_BLOQUE DE TEXTO_.
********************

Laura y Ljoha 

Empezar el domingo buscando “1,5°C”, en el informe Cambio Climático 2022: “Impacto, Adaptación y Vulnerabilidad “no era, quizás, una buena idea. Acabarlo viendo la segunda película del finés Juho Kuosmanen, Compartimento N° 6, basada en la novela homónima de Rosa Liksom, ha sido el mejor antídoto contra la desesperanza. Laura nos introduce al universo en el que se desarrolla el filme a través de un piso en Moscú a principios de los años noventa. Un grupúsculo de intelectuales juega a citar a personalidades y que el resto adivinen su autoría. Para huir no debes saber a dónde huyes si no de dónde. Solo algunas partes de nosotros llegarán a tocar partes de los demás. Juho con su arte y metaarte nos prepara para lo que viene, un viaje emocional donde la soledad y el Amor se confunden.

La película se desarrolla en tres escenarios. Esta fiesta primigenia donde se huele la incomodidad de un amor con a minúscula. Un vagón de tren. Una ciudad septentrional y sus alrededores. En el informe científico se habla de probabilidades, hay un 50% de probabilidad de que superemos el umbral de calentamiento menos apocalíptico en el futuro próximo. Es la misma probabilidad de que Laura y Ljoha se gusten. Laura es una estudiante de arqueología que va en búsqueda de petroglifos, unos grabados rupestres con miles de años de antigüedad. Ljoha es un obrero ruso. Un chico simple. Un don nadie. Un borracho. Un maleducado.

********************

_SECCIÓN DE DATOS_.
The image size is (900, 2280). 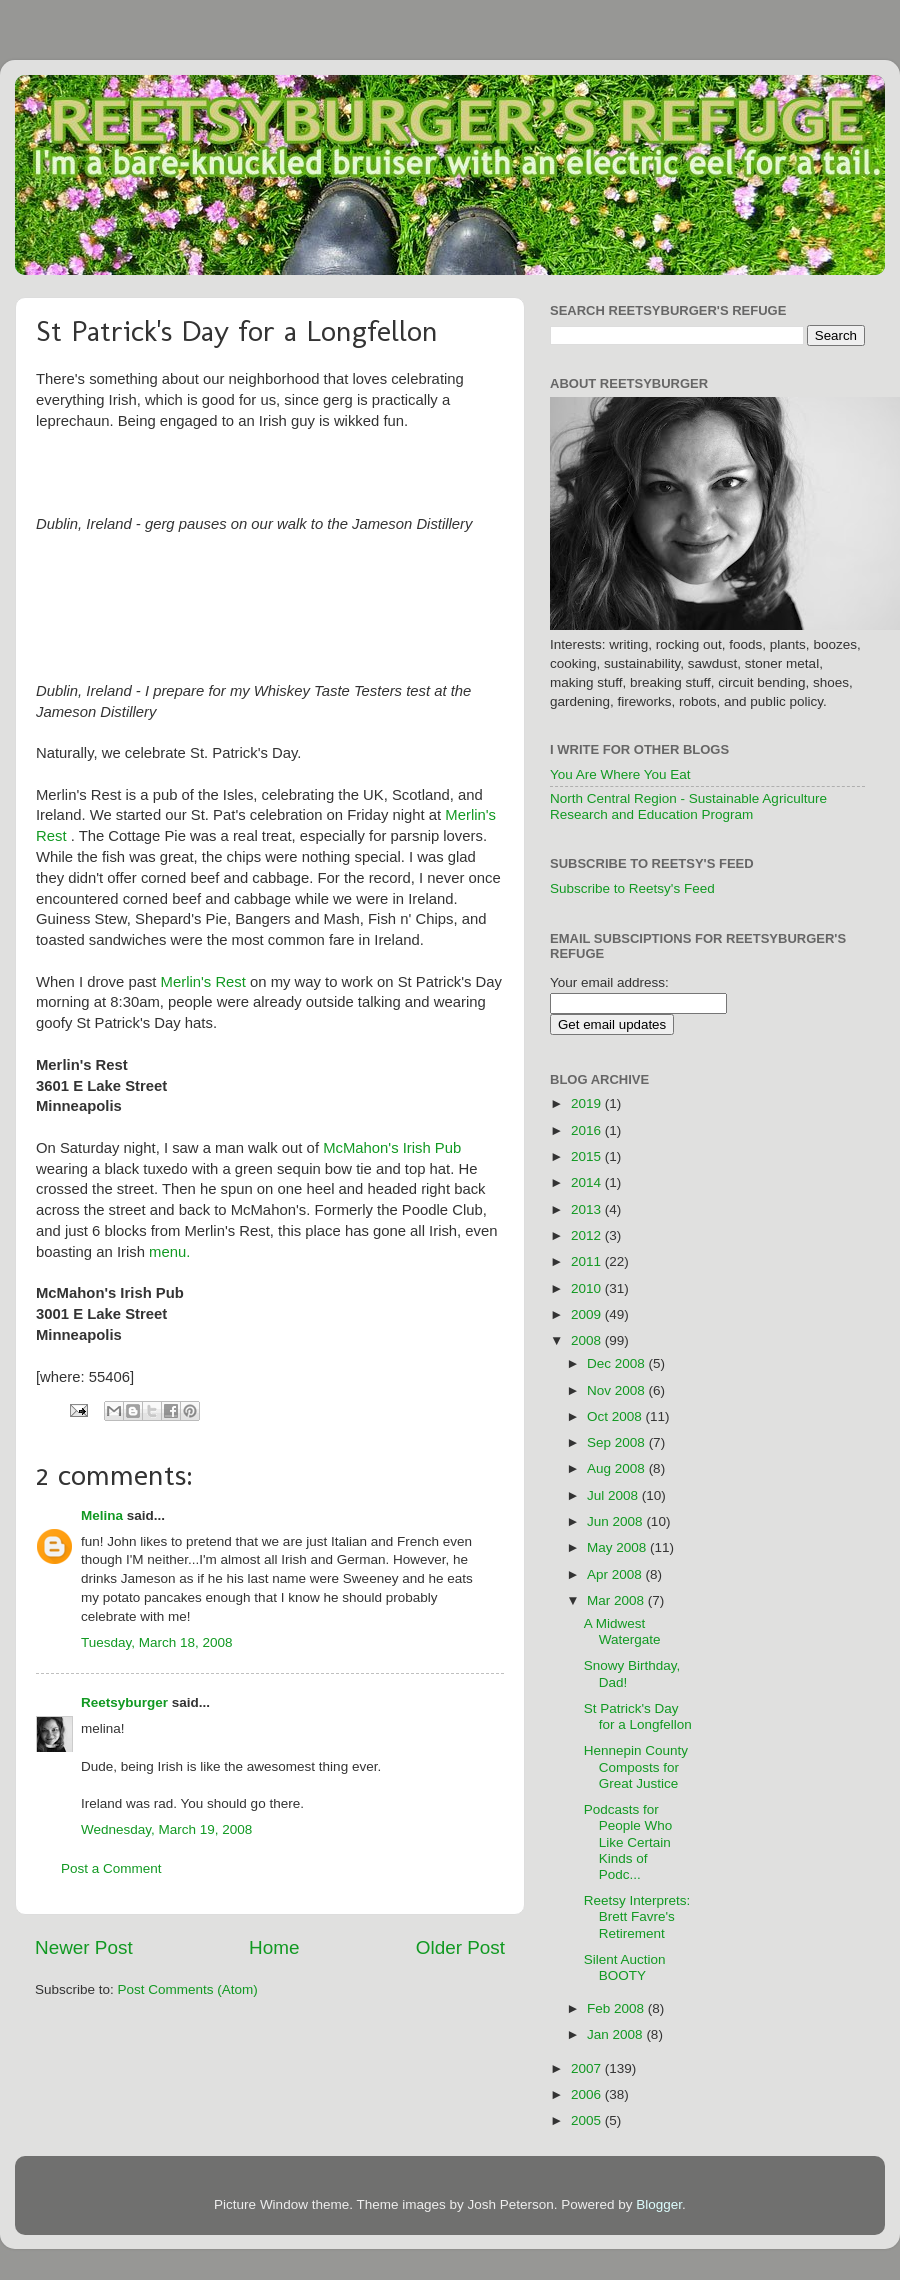 I want to click on 2015, so click(x=588, y=1156).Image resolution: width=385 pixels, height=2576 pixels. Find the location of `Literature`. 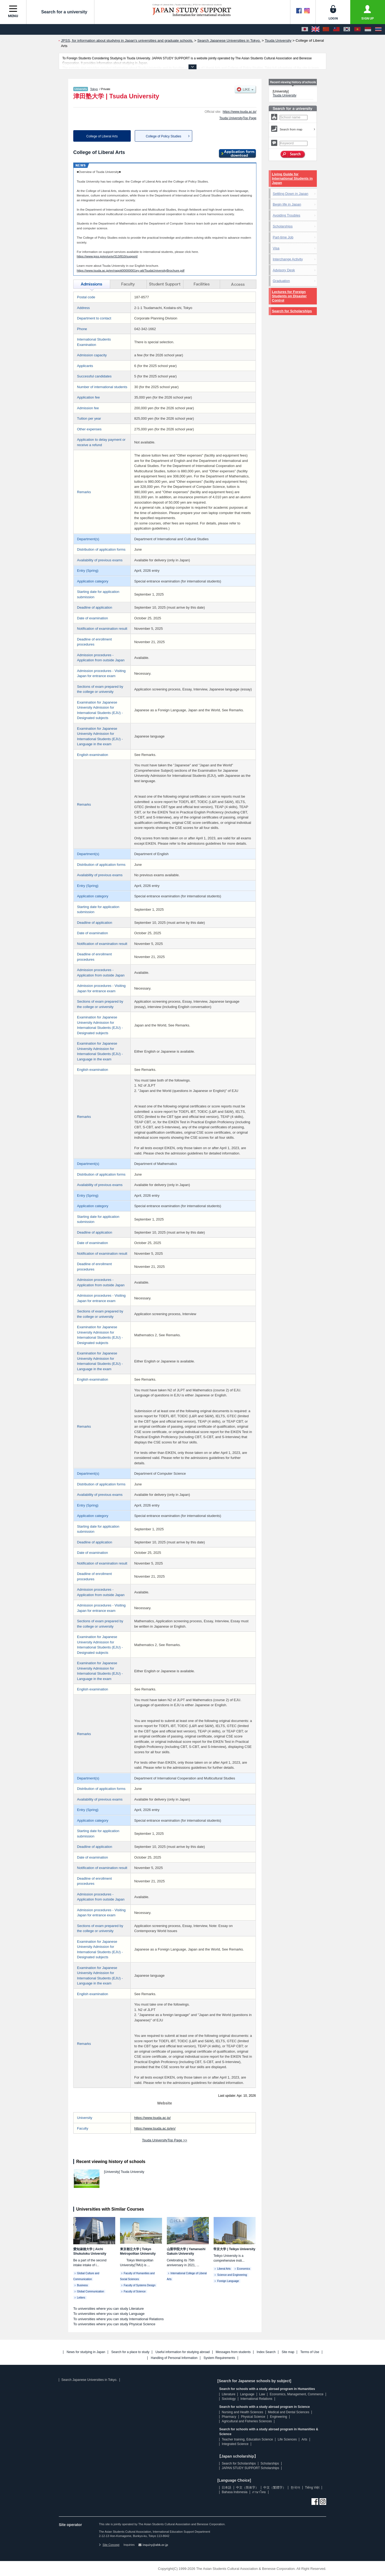

Literature is located at coordinates (228, 2394).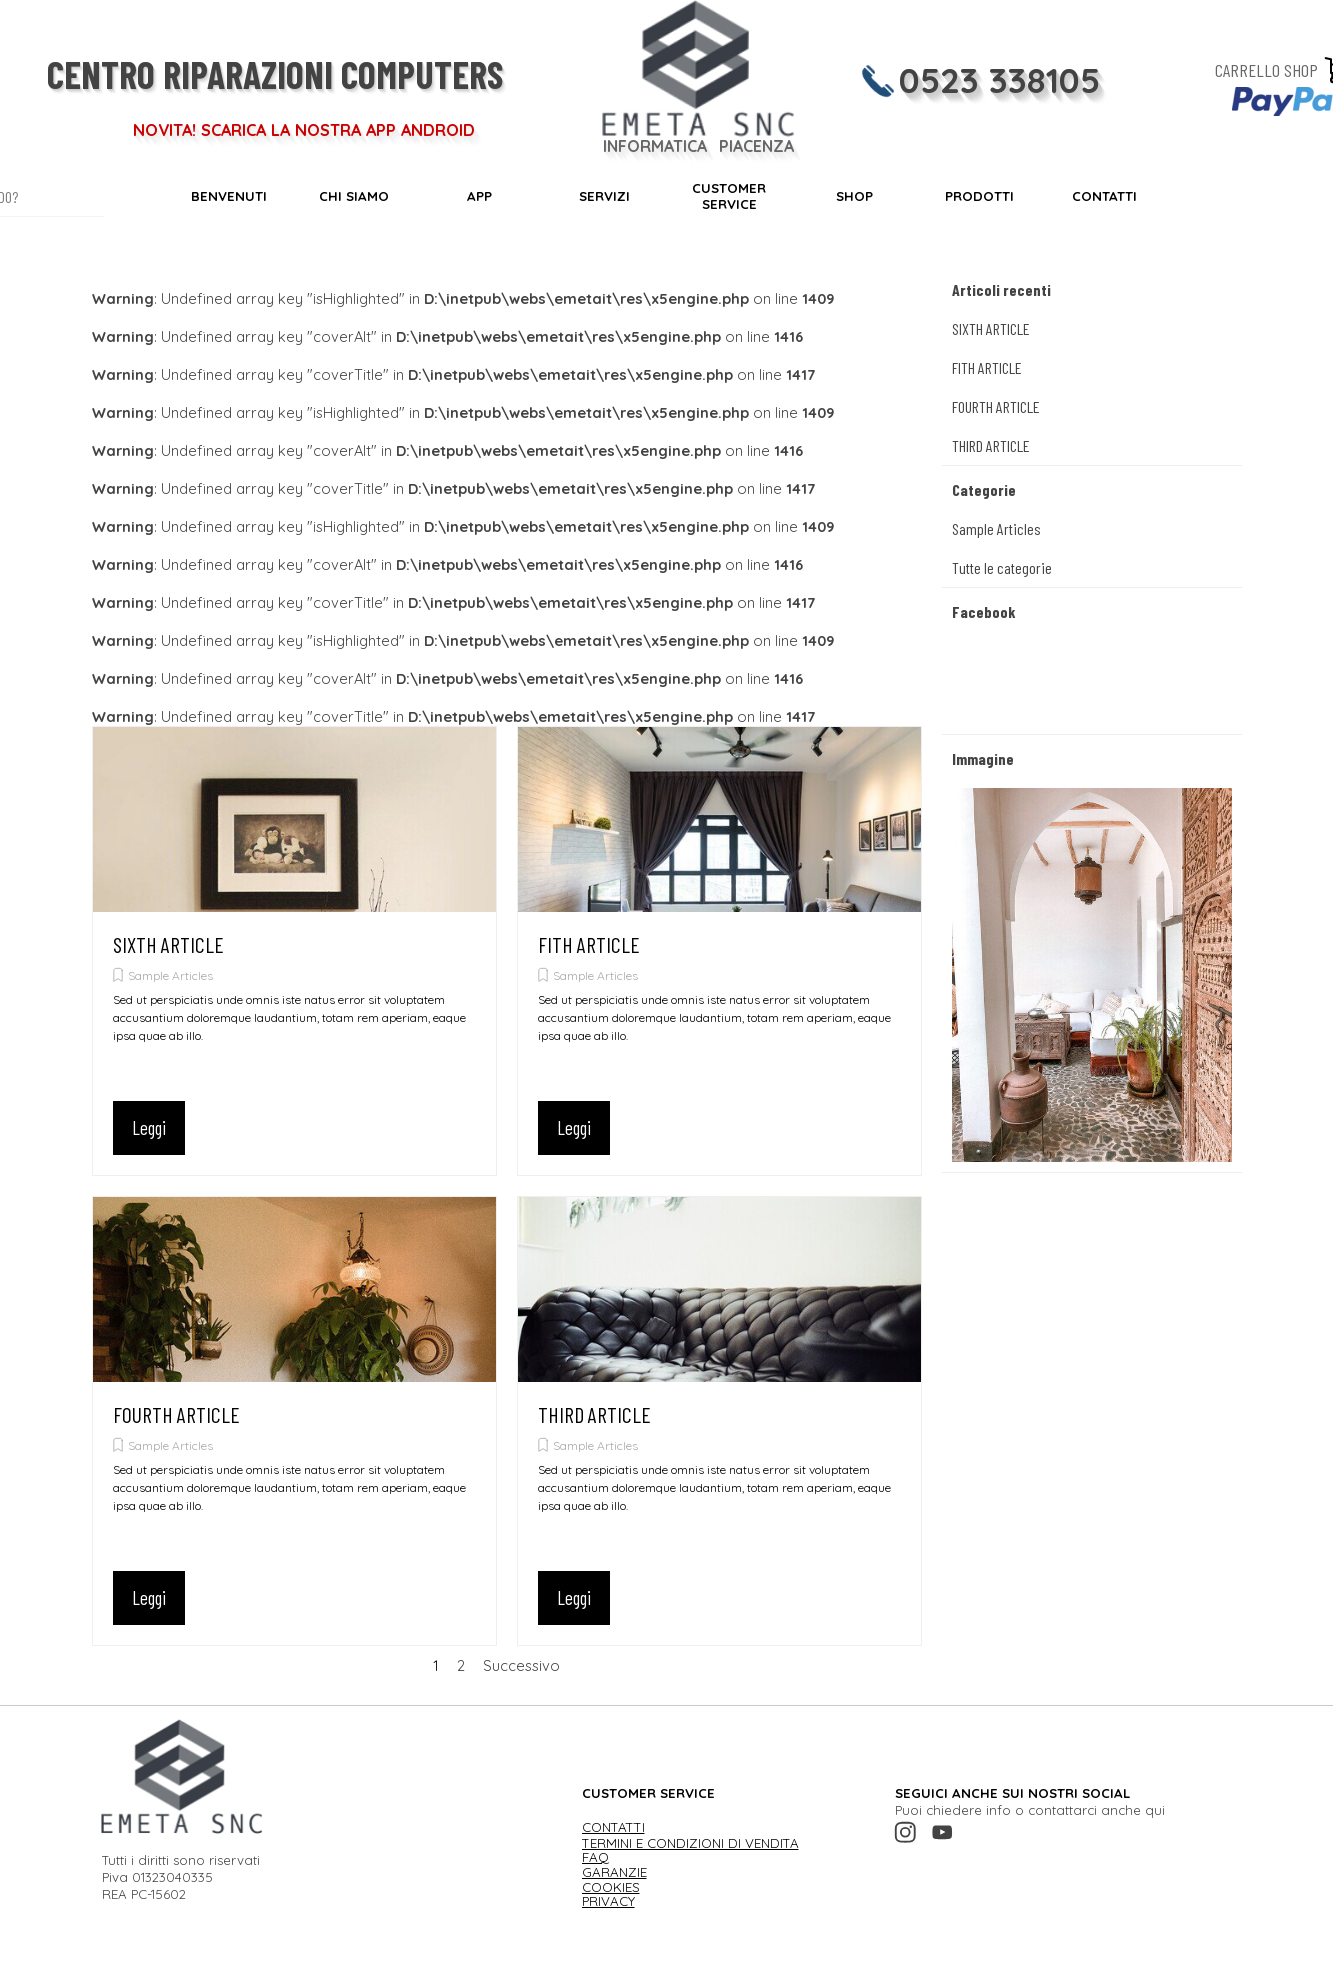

********************

_INSTRUCCIONES Y REQUISITOS_. Vuelve a escribir completo el texto sobre la película Compartimento N° 6, sin cambiar nada.

_PROBLEMA RESUELTO_.
Laura y Ljoha 

Empezar el domingo buscando “1,5°C”, en el informe Cambio Climático 2022: “Impacto, Adaptación y Vulnerabilidad “no era, quizás, una buena idea. Acabarlo viendo la segunda película del finés Juho Kuosmanen, Compartimento N° 6, basada en la novela homónima de Rosa Liksom, ha sido el mejor antídoto contra la desesperanza. Laura nos introduce al universo en el que se desarrolla el filme a través de un piso en Moscú a principios de los años noventa. Un grupúsculo de intelectuales juega a citar a personalidades y que el resto adivinen su autoría. Para huir no debes saber a dónde huyes si no de dónde. Solo algunas partes de nosotros llegarán a tocar partes de los demás. Juho con su arte y metaarte nos prepara para lo que viene, un viaje emocional donde la soledad y el Amor se confunden.

La película se desarrolla en tres escenarios. Esta fiesta primigenia donde se huele la incomodidad de un amor con a minúscula. Un vagón de tren. Una ciudad septentrional y sus alrededores. En el informe científico se habla de probabilidades, hay un 50% de probabilidad de que superemos el umbral de calentamiento menos apocalíptico en el futuro próximo. Es la misma probabilidad de que Laura y Ljoha se gusten. Laura es una estudiante de arqueología que va en búsqueda de petroglifos, unos grabados rupestres con miles de años de antigüedad. Ljoha es un obrero ruso. Un chico simple. Un don nadie. Un borracho. Un maleducado.